Topraksız marulda verim arttı

Çukurova Üniversitesi’nden bilim insanları küresel ısınmaya karşı su kültüründe kaliteli ve en iyi verimin alınabileceği marul yetiştirdi.

1

Topraksız domates, topraksız kavun yetiştiriciliği gibi projelere imza atan Çukurova Üniversitesi’nden Prof. Dr. Yıldız Daşgan ve yüksek lisans öğrencisi Ozan Deniz, su kültüründe marul yetiştiriciliğinde mevcut hasat süresini kısaltmak üzerine yeni bir proje üzerinde çalışıyor.

Çukurova Üniversitesi Ziraat Fakültesi Bahçe Bitkileri Bölümü Öğretim Üyesi Prof. Dr. Yıldız Daşgan, topraksız tarımın bir çeşidi olan hidroponik tarımın veya su kültürünün, bitki köklerinin içerisinde mineral besin elementleri bulunan, havalandırılan su içinde yer aldığı bir yetiştiricilik şekli olduğunu söyledi.

3 kat daha hızlı hasat yapılıyor

Bu çalışmada, serada su kültüründe marul yetiştiriciliğinde açıkta topraklı yetiştiriciliğe göre 3 kat daha hızlı hasat aşamasına gelen bitkilerin besin çözeltisine hümik ve fülvik asit uygulamaları yapılarak hasat süresinin daha da kısaltılmasının hedeflendiğini vurgulayan Prof. Dr. Daşgan, böylece yıl boyunca üretilen ürün sayısı artacağı gibi erkencilik pazara daha kısa sürede ürün çıkışı sağlayacağını söyledi. Daşgan, "Bitki köklerinin içine daldırıldığı gübreler kullanılarak hazırlanan besin çözeltisi içerisine belli dozlarda ve sıklıklarda uygulanan hümik ve fülvik bileşikler su içerisindeki besin maddelerinden bitkinin faydalanmasını artırmaktadır. Besinlerin alımında etkinlik ve hız artmaktadır. Sonuçta gübre randımanı artarken bitki büyümesi hızlanmakta ve hasat süresi kısalmaktadır. Bilindiği üzere su kültürü yetiştiriciliğinde marul başta olmak üzere ıspanak, tere, roka, fesleğen, maydanoz, nane gibi aromatik sebzelerin yetiştiriciliği oldukça hızlı yaygınlaşan bir tarım sektörü.
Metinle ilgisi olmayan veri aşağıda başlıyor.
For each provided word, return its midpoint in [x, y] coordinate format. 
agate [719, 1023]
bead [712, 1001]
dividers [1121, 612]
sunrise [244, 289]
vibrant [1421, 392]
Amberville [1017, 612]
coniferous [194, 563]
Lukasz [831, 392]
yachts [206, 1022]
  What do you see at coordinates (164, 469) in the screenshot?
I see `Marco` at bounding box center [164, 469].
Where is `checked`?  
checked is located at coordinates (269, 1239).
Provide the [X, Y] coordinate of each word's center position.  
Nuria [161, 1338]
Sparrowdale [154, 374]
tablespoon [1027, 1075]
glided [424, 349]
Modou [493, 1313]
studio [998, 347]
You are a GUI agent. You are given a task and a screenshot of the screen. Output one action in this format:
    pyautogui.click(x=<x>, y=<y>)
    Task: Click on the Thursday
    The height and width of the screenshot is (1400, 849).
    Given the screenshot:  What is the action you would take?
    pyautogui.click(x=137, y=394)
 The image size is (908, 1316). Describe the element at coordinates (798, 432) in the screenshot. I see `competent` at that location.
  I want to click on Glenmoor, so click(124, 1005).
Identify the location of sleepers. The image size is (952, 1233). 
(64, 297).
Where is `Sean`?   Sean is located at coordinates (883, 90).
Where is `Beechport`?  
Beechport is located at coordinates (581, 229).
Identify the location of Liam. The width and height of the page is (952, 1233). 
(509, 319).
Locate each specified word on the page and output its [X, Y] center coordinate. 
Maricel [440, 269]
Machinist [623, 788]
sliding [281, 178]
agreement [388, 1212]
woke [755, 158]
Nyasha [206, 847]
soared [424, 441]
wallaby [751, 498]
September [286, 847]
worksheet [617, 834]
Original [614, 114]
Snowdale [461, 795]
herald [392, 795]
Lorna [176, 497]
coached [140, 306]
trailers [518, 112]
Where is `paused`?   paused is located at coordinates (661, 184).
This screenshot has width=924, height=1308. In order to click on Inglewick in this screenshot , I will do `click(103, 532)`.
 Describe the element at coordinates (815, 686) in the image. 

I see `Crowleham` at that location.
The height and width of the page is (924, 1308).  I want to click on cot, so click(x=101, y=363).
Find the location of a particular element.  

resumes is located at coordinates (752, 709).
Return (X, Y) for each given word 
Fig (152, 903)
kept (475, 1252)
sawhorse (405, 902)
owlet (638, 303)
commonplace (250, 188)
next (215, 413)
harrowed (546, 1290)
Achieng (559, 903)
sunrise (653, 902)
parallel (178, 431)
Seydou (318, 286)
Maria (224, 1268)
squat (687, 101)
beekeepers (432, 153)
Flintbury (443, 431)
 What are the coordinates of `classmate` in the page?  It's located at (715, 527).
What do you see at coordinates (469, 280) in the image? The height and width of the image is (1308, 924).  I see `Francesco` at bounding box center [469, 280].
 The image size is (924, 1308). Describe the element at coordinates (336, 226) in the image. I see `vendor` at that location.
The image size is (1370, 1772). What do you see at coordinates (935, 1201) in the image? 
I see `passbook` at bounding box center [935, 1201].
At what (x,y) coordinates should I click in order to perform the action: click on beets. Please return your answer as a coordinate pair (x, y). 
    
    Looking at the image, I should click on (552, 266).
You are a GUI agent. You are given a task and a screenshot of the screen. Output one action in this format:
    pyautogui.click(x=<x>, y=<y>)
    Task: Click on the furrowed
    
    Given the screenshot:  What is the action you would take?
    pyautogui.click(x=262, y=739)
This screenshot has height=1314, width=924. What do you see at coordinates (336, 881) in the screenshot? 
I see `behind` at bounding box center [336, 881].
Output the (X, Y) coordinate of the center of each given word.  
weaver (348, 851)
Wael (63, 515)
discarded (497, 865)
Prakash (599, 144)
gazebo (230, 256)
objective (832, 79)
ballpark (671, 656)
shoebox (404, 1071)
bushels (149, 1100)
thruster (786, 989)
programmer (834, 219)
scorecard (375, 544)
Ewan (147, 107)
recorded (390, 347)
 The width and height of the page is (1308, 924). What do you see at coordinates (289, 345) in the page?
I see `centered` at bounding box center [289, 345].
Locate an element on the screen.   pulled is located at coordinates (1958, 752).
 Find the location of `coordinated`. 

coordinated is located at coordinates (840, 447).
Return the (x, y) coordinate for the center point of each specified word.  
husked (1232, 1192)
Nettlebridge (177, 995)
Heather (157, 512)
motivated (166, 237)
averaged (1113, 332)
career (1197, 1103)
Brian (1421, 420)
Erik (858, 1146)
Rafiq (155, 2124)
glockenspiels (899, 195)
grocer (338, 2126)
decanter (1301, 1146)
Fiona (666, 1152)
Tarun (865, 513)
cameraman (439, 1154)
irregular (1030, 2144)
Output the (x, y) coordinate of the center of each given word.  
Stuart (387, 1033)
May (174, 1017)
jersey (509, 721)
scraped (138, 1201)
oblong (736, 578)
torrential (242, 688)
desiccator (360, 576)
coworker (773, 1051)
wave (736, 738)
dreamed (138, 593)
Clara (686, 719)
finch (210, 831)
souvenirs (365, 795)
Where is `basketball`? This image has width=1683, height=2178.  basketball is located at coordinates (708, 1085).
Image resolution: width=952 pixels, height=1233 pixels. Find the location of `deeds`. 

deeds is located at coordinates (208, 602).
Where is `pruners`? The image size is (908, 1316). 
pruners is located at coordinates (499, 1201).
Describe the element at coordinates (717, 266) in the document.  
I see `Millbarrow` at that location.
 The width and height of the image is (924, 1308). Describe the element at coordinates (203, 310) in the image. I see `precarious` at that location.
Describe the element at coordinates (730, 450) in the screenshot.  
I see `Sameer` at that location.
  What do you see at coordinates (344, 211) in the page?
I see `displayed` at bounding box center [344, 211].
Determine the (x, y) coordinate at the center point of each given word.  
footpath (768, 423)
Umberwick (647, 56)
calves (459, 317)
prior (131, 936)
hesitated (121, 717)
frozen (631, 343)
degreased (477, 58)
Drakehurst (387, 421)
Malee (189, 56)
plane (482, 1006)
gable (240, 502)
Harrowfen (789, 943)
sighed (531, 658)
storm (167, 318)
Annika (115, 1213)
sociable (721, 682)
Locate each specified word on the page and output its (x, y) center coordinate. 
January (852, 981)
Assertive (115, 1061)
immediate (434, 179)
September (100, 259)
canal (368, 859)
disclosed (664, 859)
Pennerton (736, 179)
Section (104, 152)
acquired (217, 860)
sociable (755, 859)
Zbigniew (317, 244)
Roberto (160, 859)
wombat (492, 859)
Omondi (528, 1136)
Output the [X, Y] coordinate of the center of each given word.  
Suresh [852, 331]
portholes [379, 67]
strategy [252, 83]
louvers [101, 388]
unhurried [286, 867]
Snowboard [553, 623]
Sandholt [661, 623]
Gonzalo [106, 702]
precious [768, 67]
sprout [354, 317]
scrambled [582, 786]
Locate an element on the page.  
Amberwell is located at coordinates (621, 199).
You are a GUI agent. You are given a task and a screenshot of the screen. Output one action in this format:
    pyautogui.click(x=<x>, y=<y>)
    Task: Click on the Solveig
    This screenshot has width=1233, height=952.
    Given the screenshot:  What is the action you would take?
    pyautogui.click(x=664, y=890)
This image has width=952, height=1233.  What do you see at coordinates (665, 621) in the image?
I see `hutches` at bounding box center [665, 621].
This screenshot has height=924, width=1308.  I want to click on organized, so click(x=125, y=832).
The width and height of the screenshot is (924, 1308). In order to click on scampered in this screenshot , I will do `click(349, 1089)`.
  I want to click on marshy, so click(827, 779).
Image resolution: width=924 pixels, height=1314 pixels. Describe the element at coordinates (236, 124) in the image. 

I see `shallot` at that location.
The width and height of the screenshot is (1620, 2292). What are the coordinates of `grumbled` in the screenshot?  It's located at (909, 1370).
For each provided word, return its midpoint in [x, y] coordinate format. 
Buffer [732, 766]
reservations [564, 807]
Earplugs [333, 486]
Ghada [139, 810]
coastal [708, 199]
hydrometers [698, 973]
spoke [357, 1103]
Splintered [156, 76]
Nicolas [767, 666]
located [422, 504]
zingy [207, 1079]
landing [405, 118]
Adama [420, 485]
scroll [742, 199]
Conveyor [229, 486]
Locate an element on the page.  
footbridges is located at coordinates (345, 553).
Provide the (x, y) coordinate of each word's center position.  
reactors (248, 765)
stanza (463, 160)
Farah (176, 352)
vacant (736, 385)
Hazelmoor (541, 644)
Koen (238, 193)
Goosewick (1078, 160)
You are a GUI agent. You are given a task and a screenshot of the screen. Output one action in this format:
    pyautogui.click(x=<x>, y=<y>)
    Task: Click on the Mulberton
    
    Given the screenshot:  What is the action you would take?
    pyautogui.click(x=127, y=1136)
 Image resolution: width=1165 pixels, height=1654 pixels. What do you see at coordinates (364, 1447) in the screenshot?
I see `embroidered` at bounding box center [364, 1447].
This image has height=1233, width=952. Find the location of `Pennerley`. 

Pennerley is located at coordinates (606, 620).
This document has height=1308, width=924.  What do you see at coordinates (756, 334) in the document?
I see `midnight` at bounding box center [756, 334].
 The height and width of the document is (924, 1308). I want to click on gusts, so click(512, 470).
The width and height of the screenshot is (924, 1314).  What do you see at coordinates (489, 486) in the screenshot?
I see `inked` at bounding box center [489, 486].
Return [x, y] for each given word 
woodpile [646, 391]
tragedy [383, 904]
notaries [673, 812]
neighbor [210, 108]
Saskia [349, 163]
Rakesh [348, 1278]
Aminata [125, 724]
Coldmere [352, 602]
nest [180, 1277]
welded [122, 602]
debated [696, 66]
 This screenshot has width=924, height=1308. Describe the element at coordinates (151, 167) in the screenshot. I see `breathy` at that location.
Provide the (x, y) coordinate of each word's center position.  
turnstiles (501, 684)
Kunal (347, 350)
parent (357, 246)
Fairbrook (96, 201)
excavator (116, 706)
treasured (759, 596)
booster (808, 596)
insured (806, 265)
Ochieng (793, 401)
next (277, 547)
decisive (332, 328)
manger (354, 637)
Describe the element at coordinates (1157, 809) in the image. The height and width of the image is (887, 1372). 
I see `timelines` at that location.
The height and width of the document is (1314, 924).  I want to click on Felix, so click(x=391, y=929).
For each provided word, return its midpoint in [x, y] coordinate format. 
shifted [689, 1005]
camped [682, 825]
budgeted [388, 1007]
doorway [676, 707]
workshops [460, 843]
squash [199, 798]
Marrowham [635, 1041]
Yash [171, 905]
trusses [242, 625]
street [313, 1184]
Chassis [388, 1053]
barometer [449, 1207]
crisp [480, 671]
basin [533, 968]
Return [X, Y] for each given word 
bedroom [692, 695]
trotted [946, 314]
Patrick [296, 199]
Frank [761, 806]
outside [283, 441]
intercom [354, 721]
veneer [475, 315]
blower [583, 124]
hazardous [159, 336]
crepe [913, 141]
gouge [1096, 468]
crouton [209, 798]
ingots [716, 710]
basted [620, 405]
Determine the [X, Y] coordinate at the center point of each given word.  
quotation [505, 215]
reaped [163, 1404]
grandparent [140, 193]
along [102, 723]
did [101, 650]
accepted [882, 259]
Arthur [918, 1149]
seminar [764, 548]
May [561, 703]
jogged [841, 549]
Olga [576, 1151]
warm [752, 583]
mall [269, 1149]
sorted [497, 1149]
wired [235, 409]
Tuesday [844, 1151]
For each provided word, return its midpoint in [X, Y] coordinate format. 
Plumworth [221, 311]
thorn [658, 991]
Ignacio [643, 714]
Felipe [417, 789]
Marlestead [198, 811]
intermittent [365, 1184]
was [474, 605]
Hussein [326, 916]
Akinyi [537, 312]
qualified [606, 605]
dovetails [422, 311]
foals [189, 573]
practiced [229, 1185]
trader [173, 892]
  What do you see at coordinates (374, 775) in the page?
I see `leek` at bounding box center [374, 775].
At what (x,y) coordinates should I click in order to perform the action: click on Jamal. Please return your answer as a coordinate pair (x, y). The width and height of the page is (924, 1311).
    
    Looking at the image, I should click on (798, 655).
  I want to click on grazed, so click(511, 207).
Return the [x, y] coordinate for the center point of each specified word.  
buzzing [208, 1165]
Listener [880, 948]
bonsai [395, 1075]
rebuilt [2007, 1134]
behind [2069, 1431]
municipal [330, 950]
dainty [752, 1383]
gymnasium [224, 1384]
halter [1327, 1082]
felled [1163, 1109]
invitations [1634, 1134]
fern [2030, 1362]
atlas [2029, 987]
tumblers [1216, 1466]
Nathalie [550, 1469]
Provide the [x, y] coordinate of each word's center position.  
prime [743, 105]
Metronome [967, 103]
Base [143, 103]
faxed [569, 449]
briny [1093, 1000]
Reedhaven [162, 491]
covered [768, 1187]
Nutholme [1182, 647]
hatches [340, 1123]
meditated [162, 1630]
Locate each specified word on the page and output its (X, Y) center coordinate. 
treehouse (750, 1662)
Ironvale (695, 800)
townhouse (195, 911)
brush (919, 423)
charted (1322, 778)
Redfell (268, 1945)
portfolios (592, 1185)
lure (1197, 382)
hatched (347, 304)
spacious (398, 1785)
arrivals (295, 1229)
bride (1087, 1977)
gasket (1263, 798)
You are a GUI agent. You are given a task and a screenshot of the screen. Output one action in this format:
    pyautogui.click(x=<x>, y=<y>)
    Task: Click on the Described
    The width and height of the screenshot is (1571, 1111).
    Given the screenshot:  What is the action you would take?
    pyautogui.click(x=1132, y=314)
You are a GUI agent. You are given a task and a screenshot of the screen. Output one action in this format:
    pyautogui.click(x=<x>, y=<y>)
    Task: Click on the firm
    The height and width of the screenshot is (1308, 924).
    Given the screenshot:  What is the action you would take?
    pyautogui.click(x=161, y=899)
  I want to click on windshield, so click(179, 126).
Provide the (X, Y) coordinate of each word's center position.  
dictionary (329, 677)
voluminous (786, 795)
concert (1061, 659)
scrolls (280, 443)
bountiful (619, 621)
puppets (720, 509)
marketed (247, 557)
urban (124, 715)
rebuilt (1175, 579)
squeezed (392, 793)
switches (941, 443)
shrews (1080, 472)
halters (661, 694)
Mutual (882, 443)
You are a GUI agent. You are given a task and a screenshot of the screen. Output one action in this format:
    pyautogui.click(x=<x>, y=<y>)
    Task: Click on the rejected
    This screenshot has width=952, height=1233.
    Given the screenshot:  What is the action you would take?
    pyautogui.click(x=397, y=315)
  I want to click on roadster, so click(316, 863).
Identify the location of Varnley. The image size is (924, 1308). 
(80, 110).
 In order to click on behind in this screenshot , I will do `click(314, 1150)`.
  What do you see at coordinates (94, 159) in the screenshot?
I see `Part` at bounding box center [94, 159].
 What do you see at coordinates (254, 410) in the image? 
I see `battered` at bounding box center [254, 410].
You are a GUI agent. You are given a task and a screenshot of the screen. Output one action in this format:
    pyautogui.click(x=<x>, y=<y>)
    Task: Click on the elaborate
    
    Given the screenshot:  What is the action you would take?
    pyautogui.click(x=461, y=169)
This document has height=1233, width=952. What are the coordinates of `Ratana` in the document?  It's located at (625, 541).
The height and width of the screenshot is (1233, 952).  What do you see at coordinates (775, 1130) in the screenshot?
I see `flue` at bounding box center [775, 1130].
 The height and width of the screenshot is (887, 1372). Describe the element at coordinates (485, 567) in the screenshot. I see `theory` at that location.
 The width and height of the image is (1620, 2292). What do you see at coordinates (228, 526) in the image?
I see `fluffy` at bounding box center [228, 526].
Bu sektörde ürünün pazara hızlı ve taze sevk edilmesinin yanında fiziksel olarak kaliteli ve aynı zamanda vitaminler, mineraller, fenoller, flavanoidler gibi insan beslenmesine katkıda bulunan ögelerin yüksek oranda olması da çok önemli" dedi.

"Hastalık olasılığı da azalıyor"

Su kültüründe yetiştirilen yeşil yapraklı sebzeler ve aromatik sebzelerde en önemli konulardan birinin ürünün topraktan temiz olması olduğunu hatırlatan Prof. Dr. Daşgan, su kültürü üretiminin, tüketim sırasında yıkama ve ayıklama süresinin kısalmasına oldukça fazla katkıda bulunduğunu söyledi. Su kültüründe hızlı olan hasat süresinin organik bileşikler kullanarak daha kısa sürmesinin sağlandığını belirten Prof. Dr. Daşgan, su kültürünün üretim sırasında bitkilerde olası hastalık ve zararlı ortaya çıkış olasılığını da oldukça azalttığını, bu sayede hiç pestisit kullanmadan tertemiz yaprakların tüketime sunulduğunu ifade etti.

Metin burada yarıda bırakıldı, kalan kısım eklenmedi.